* WHAT YOU WILL DO *
State how many rows below contain the string "coordinates", with uppercase and lowercase letters treated as different. Give only the number.

* EXERCISE DATA *
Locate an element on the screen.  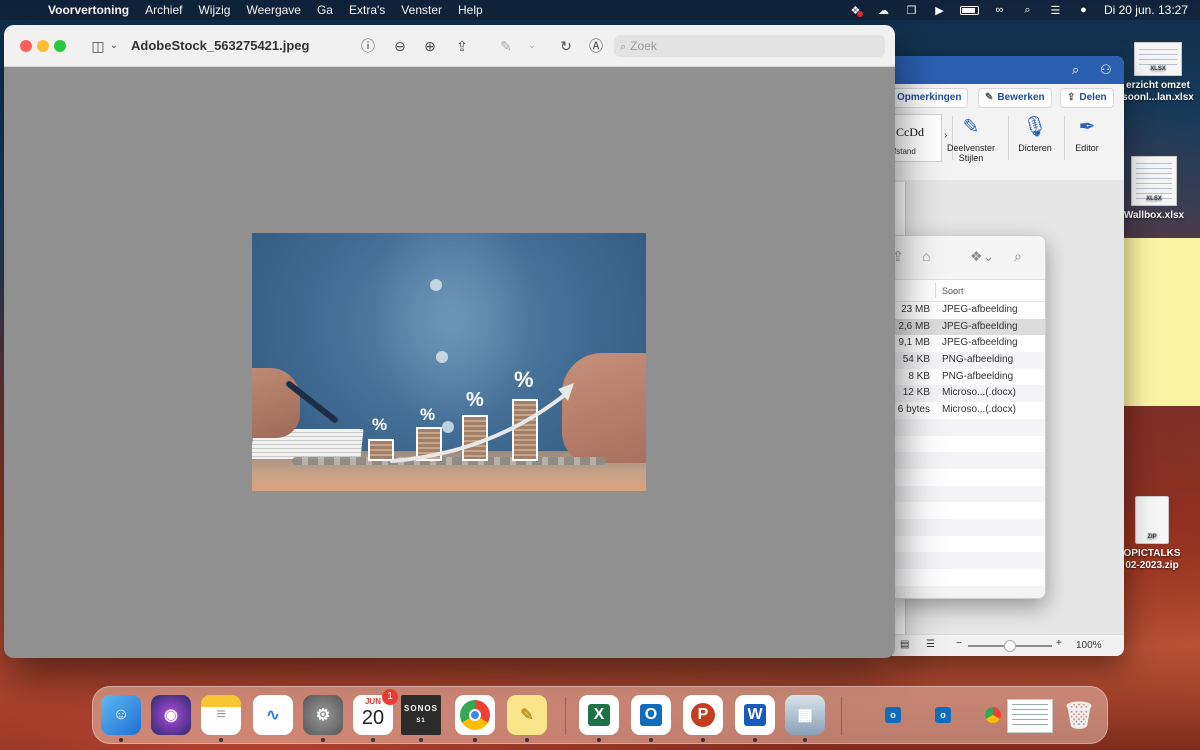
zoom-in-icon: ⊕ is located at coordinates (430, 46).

--

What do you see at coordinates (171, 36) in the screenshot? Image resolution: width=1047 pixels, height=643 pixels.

* * *

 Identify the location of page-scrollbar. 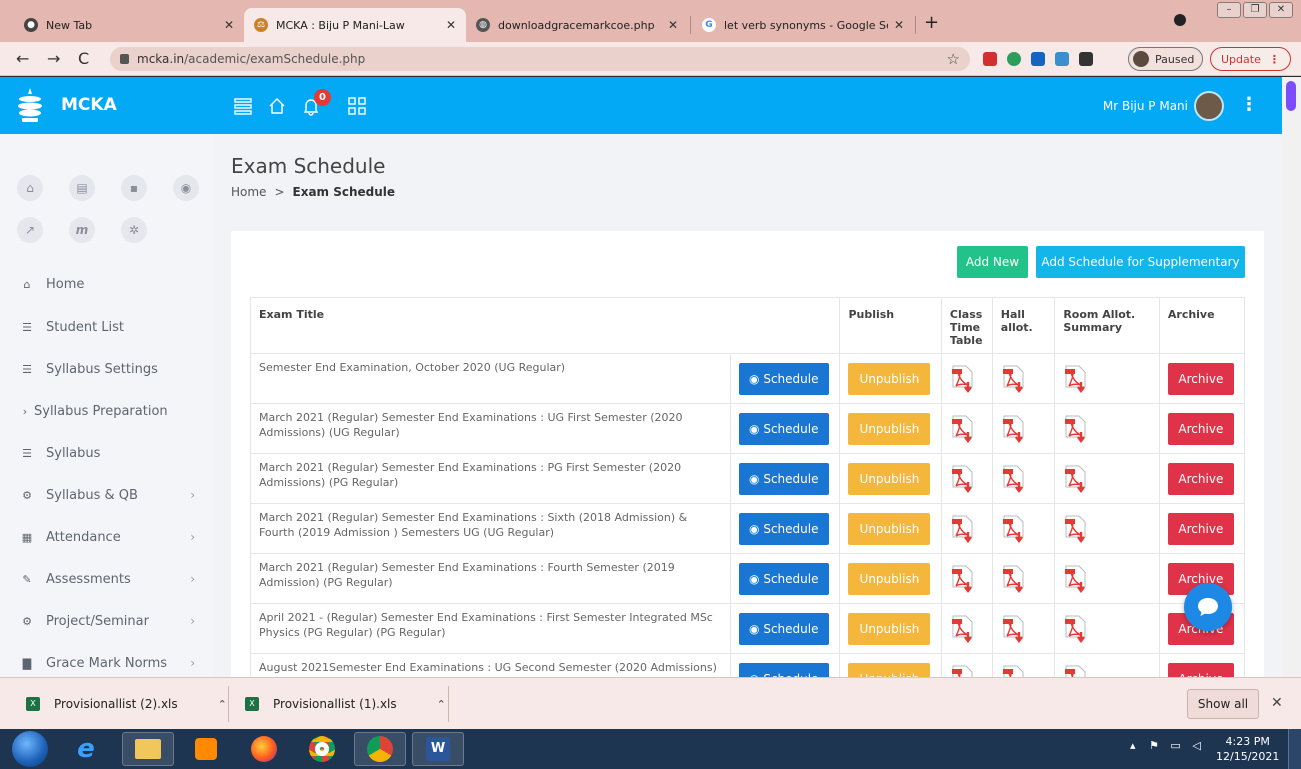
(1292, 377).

* TASK RESPONSE *
2